__Exercise instructions__:
How many lines in the records below contain the word "target"? Answer with the number only.

__Supplied material__:
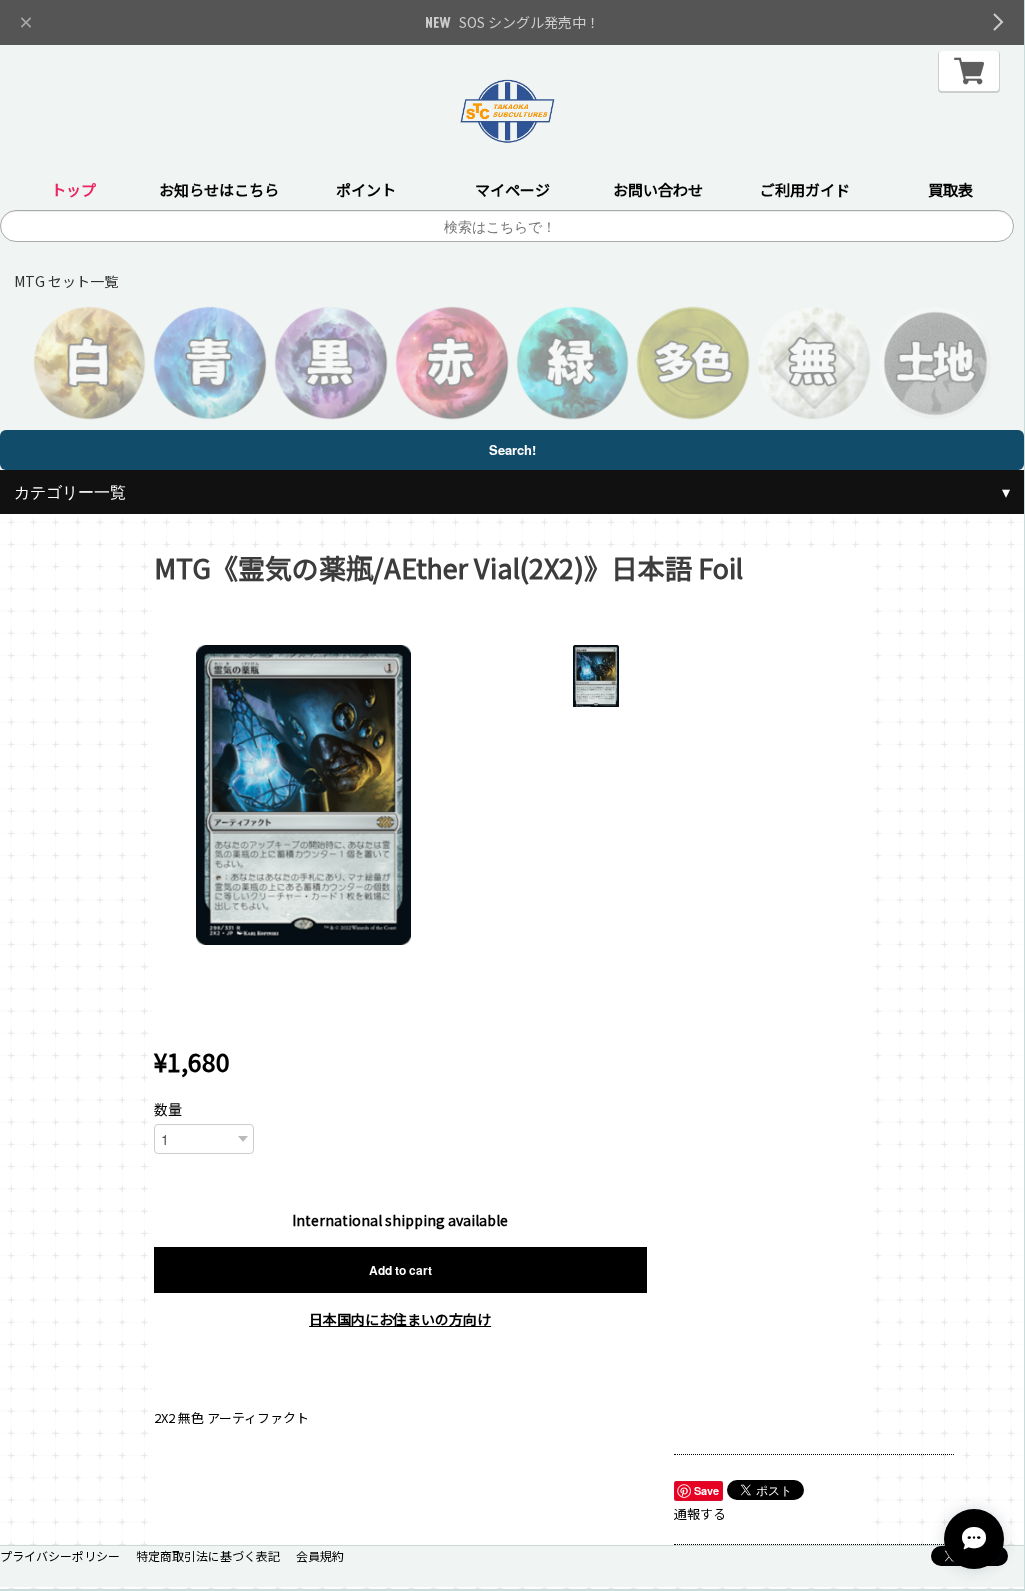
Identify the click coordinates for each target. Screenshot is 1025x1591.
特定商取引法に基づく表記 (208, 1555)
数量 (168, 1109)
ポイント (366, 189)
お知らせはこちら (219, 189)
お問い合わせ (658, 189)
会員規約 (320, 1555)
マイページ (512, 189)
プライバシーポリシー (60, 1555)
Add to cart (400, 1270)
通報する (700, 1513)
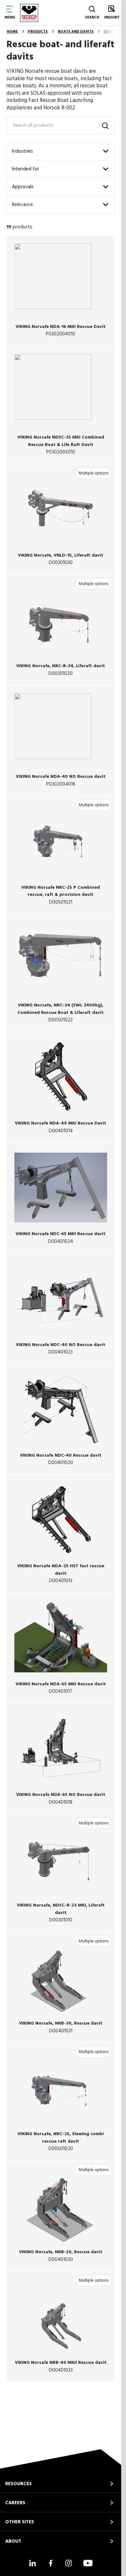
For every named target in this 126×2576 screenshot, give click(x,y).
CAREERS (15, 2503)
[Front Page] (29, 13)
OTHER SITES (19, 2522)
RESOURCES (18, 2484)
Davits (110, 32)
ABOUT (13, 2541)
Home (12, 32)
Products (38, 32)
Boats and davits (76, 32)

__Answer__:
2